───── EXERCISE TEXT

The great thing about mental health professionals is that when we have overwhelming moments and panic and try to run... they usually understand.
It is completely understandable that yesterday was a very painful day for you. How are you holding up today? Do you have friends or family who can help keep you busy?
Would it hurt to send another text to reschedule? It is up to you whether you want to explain why you cancelled but it does sound like your therapist has been helpful to you.
You're not remotely stupid. I see my own actions in how you responded. Starting to talk about trauma is scary. I worried if I opened the can of worms I'd never be able to contain and control my emotions again.
But the painful kind of therapy does help. It has for me anyway after a long time in therapy.
Feeling that medication makes you a failure is an extremely common reaction as you'll see on the forums. But it isn't accurate. When we're physically unwell we don't hesitate to accept the required medication... Yet mention an antidepressant and many of us panic. I did too.
But meds aren't as scary as I thought. I thought that meds would mess with my brain and I wouldn't feel in control or feel like myself anymore. But what they really did was make everything feel slightly less overwhelming. They aren't a fix all and I've needed to work hard to help myself.
Before medication I was not in a place where I could talk. My emotions were explosive so I had to lock them away inside. The meds allowed me to feel emotions but not be constantly overwhemed. I needed this to be able to cope with therapy and speaking about painful topics.
I hope you can send the message to your therapist and try again. In the meantime these forums are a safe and non judgemental place for you to talk.

──────────

**TASKS AND EXERCISES:**
a – Translate this sentence from the forum reply into Spanish: "Starting to talk about trauma is scary."
b – In the forum reply, what did medication actually do for the writer?
c – Retype the forum reply from "You're not remotely" to "time in therapy.".
Rely only on the forum reply to answer.

───── GIVEN DATA

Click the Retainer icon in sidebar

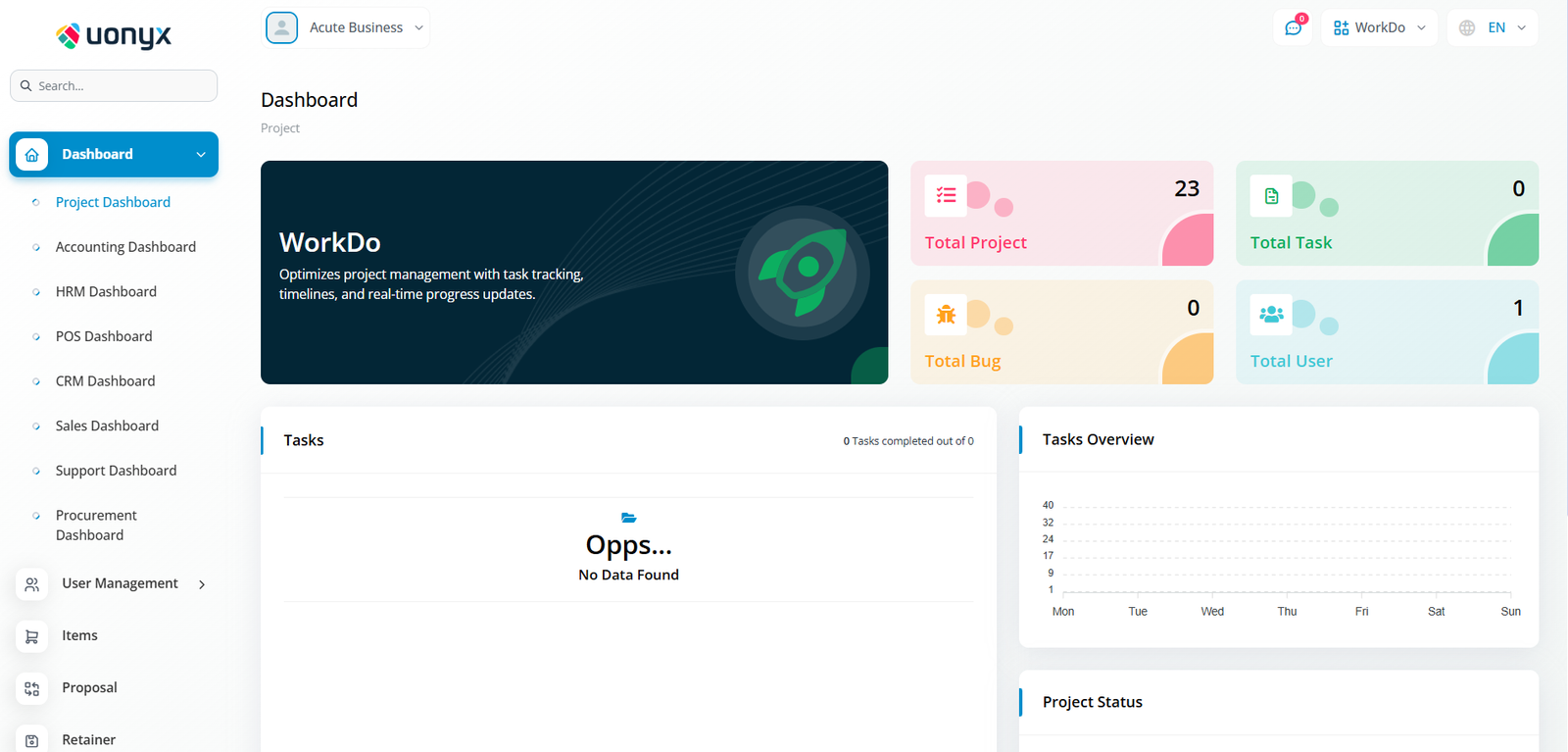click(x=32, y=740)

──────────

**ANSWERS TO THE EXERCISE:**
a – Empezar a hablar del trauma da miedo.

b – It made everything feel slightly less overwhelming.

c –
You're not remotely stupid. I see my own actions in how you responded. Starting to talk about trauma is scary. I worried if I opened the can of worms I'd never be able to contain and control my emotions again.
But the painful kind of therapy does help. It has for me anyway after a long time in therapy.